GLM-5 Leads Open-Source in Coding, Reasoning, Agents
GLM-5 scales to 744B params (40B active) and 28.5T tokens, tops open-source benchmarks like SWE-bench (77.8%) and Vending Bench 2 ($4,432 balance), enabling complex engineering and long-horizon agents while cutting deployment costs via DSA.
Scale Pre-Training and RL for Superior Competence
GLM-5 advances from GLM-4.5's 355B params (32B active) and 23T tokens to 744B params (40B active) with 28.5T pre-training tokens, using DeepSeek Sparse Attention (DSA) to maintain long-context capacity at lower deployment costs. Post-training leverages slime, an asynchronous RL infrastructure (github.com/THUDM/slime), to boost throughput for fine-grained iterations, bridging pre-trained competence to excellence without RL's typical inefficiency.
This yields best-in-class open-source results: Humanity's Last Exam (30.5, 50.4 w/tools), AIME 2026 I (92.7%), HMMT Nov 2025 (96.9%), GPQA-Diamond (86.0%).
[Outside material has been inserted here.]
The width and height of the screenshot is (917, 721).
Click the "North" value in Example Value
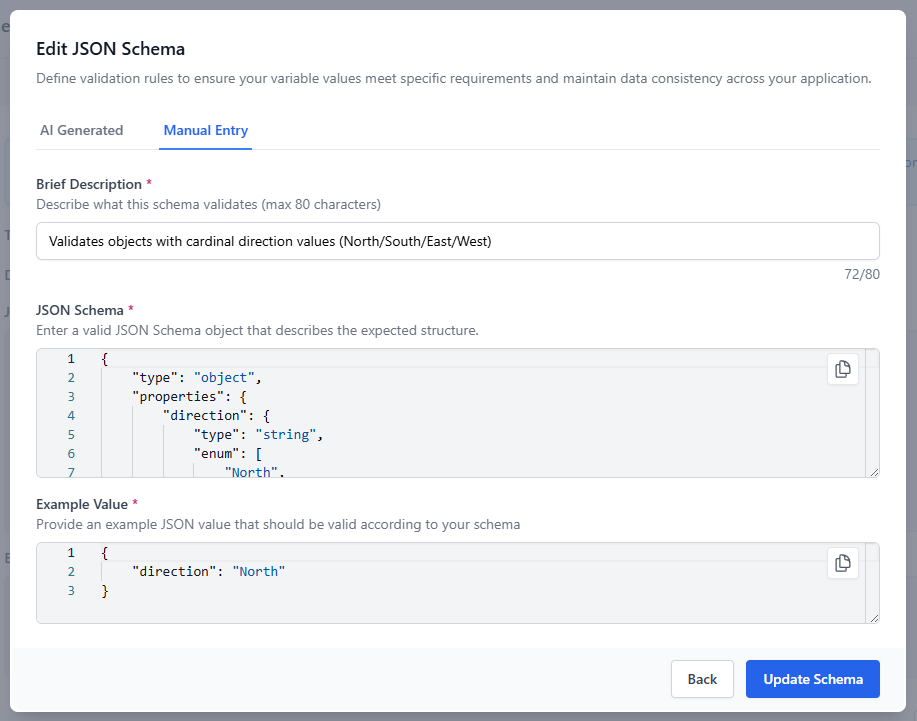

Coding excels on SWE-bench Verified (77.8%), Multilingual (73.3%), Terminal-Bench 2.0 (56.2/60.7 verified), CyberGym (43.2%). Agent benchmarks include BrowseComp (62.0/75.9 w/context mgmt), τ²-Bench (89.7%), MCP-Atlas (67.8%), Tool-Decathlon (39.2), nearing Claude Opus 4.5 and Gemini 3.0 Pro.
On CC-Bench-V2 internal suite, GLM-5 outperforms GLM-4.7 in frontend, backend, long-horizon tasks, closing gap to Claude Opus 4.5. Vending Bench 2 simulates year-long vending machine ops; GLM-5 ends with $4,432 balance (#1 open-source, near Claude's $4,967).
Agentic Engineering for Real Deliverables
GLM-5 shifts from 'vibe coding' to agentic systems engineering, handling complex, multi-turn tasks like generating production-ready .docx/.pdf/.xlsx files (PRDs, spreadsheets, reports) from prompts. Example: Student council football sponsorship proposal includes structured sections (intro, event details, fund use, tiers, benefits), visual elements (image placeholders, tables), color palette (navy/gold), ensuring print-ready output without edits.
Z.ai's Agent mode supports PDF/Word/Excel creation, multi-turn collaboration for deliverables. Outperforms priors on long-horizon planning/resource mgmt, as in Vending Bench 2's operational simulation.
Deploy Anywhere, Integrate Seamlessly
Open-source (MIT) on HuggingFace (zai-org/GLM-5), ModelScope, GitHub (zai-org/GLM-5). API via api.z.ai, BigModel.cn, Z.ai chat/agent modes. Local inference: vLLM/SGLang; non-NVIDIA chips (Ascend, Moore Threads) via quantization.
Coding agents: Claude Code/OpenClaw (update to 'GLM-5', higher quota use), OpenCode/Kilo/Roo/Cline/Droid. Z Code IDE for multi-agent collab. Gradual rollout to GLM Coding Plan subs; free trial on Z.ai.